En 2020, Body Count fête ses 30 ans. Quoi de mieux qu'un album pour fêter cela dignement ? Quoi de mieux encore qu'un très bon album pour fêter ça dignement ? Pas grand chose ! A part peut-être un échec de Trump dans les élections, la fin du racisme, la fin de la violence policière... bref, la fin des problèmes qui détruisent notre monde actuel. Sujets chers à Ice-T et sa bande mais qui devrait l'être pour chaque être-humain sur Terre. Et quoi de mieux qu'en parler à travers la musique ?

Depuis leur retour en 2014 avec "Manslaughter", Body Count s'est rappelé au bon souvenirs des plus vieux d'entres nous mais également appris aux plus jeunes que Ice-T n'est pas seulement acteur dans New York Unité Spéciale. Non, il est avant tout musicien. Et si vous aimez ses skills d'acteur, vous allez adorer ses skills de chanteur et d'écriture !

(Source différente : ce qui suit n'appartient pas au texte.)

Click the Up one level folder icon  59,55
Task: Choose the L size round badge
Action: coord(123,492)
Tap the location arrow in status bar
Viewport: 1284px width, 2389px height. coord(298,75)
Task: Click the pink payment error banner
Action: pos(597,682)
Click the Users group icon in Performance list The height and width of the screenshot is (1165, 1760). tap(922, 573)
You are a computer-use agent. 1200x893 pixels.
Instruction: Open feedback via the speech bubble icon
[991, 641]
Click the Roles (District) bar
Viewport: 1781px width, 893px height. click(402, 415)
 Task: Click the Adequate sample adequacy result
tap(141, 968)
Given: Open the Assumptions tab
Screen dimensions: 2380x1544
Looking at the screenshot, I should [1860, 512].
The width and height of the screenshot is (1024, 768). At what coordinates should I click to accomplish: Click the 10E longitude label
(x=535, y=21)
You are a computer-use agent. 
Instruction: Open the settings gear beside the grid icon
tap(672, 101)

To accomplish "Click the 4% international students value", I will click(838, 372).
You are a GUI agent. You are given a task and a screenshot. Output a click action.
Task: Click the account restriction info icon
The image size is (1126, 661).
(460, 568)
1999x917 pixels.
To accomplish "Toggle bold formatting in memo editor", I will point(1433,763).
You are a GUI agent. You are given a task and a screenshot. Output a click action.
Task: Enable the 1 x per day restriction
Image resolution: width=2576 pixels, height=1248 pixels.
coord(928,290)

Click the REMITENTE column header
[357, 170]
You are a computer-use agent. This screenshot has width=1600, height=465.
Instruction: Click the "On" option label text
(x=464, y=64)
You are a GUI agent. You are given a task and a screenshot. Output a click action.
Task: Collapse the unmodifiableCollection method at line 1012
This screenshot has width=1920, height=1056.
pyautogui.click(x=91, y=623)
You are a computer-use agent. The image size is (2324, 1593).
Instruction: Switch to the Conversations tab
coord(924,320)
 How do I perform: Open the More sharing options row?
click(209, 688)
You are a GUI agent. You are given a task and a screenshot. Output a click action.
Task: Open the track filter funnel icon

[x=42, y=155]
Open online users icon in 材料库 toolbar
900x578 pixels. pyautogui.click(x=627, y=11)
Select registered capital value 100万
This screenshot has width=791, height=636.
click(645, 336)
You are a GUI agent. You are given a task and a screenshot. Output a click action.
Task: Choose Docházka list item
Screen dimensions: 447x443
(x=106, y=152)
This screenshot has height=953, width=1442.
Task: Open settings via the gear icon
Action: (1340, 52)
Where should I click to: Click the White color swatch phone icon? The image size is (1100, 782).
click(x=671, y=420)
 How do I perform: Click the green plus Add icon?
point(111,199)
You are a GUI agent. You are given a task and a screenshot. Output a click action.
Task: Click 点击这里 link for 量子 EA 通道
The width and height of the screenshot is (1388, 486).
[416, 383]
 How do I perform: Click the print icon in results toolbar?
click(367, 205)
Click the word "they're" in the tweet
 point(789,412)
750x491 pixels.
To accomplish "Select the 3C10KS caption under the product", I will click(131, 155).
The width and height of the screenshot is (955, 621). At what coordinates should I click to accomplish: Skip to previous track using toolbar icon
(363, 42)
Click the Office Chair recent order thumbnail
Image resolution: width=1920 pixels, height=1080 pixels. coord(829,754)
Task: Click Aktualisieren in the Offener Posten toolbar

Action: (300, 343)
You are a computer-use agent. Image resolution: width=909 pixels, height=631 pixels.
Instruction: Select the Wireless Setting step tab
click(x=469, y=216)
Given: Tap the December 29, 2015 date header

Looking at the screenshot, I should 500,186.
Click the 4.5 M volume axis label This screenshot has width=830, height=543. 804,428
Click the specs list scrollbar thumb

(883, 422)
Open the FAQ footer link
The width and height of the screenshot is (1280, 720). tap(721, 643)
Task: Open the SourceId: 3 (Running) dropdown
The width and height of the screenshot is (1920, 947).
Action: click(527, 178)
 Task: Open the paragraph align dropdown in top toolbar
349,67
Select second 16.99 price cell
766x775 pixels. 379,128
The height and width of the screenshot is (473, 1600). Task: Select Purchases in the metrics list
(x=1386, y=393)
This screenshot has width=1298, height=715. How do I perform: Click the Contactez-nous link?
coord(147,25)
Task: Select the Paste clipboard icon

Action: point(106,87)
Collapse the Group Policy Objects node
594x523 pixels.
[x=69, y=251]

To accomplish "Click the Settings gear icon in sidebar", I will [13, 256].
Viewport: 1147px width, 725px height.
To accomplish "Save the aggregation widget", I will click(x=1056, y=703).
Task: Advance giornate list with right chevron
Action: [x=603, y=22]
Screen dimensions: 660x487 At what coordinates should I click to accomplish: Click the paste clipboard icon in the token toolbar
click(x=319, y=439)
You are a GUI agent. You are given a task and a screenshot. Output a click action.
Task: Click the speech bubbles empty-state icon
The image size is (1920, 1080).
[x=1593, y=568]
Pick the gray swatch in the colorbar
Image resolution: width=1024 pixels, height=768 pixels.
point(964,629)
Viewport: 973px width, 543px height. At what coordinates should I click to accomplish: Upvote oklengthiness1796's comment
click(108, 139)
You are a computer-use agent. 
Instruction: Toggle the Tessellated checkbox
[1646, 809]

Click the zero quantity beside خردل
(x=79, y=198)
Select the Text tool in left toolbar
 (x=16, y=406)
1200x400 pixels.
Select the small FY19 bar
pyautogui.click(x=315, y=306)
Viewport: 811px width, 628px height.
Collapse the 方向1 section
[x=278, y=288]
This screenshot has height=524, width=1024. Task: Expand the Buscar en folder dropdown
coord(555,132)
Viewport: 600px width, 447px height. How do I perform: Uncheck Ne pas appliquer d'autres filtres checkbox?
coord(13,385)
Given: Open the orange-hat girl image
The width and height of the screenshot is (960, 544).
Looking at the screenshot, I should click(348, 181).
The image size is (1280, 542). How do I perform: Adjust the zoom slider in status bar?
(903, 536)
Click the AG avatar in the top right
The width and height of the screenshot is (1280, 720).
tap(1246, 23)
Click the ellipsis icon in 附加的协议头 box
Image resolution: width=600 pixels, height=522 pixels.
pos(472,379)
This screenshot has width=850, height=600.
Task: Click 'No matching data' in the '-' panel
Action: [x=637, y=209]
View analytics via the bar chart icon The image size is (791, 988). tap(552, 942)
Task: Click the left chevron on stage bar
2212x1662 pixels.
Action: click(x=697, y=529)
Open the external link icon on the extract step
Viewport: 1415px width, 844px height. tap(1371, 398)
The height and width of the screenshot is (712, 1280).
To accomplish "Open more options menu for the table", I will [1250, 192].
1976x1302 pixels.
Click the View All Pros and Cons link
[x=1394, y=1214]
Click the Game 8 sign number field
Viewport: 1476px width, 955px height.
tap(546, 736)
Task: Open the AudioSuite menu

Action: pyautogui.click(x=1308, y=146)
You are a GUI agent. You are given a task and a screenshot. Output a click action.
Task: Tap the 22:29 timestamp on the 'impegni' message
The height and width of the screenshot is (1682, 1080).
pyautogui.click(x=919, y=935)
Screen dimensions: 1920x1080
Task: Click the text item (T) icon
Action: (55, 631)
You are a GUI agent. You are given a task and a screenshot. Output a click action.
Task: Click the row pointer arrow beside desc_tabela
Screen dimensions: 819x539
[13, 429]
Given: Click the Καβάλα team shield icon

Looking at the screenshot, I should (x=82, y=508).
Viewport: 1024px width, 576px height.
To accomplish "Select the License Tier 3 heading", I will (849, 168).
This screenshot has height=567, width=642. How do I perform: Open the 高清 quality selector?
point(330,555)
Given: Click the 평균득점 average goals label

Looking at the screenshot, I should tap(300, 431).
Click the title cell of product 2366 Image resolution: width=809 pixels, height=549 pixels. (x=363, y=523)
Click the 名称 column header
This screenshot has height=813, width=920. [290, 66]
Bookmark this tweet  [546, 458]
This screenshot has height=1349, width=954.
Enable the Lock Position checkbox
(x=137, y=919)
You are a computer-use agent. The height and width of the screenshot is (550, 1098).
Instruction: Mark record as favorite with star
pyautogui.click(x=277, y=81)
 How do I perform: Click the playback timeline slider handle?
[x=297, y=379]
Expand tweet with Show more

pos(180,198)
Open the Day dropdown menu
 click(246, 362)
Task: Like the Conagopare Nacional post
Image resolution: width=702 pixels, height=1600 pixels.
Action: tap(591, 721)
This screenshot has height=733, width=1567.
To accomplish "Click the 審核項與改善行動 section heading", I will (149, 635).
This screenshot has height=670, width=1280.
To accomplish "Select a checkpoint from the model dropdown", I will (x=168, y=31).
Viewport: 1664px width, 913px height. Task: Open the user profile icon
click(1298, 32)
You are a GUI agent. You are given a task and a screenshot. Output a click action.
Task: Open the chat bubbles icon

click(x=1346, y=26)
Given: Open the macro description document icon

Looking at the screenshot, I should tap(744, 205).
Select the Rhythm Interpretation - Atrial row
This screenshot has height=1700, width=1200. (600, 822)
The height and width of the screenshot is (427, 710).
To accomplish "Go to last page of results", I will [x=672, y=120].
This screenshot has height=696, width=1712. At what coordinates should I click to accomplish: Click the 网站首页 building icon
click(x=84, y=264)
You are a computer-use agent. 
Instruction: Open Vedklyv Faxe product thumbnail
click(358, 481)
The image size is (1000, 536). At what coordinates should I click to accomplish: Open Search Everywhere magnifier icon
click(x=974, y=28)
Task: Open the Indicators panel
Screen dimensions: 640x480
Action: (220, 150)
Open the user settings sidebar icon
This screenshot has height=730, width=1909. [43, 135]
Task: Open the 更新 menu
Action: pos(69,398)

Sujet récurrent ces dernières années dans l'actualité, pas seulement dans la sphère hardcore, le végétarisme et le véganisme ne sont pas concernés par le titre de l'album. Ni le régime alimentaire carnivore d'ailleurs. Non, il faut le voir comme une métaphore représentant l'être-humain comme étant une créature assoiffée de sang, de violence. Toujours aussi agressif dans ses textes, Ice-T ne s'est - heureusement - pas assagi avec l'âge malgré ses 62 ans bien tassés. Ce disque traite par conséquent du racisme (The Hate Is Real), Trump et les problèmes politiques (Bum-Rush), les violences policières, etc. Tout le monde en prend pour son grade. Et bien évidemment, on ne pouvait pas mettre une douce berceuse derrière des textes si forts. Ce qui n'est de toute façon jamais le cas de Body Count !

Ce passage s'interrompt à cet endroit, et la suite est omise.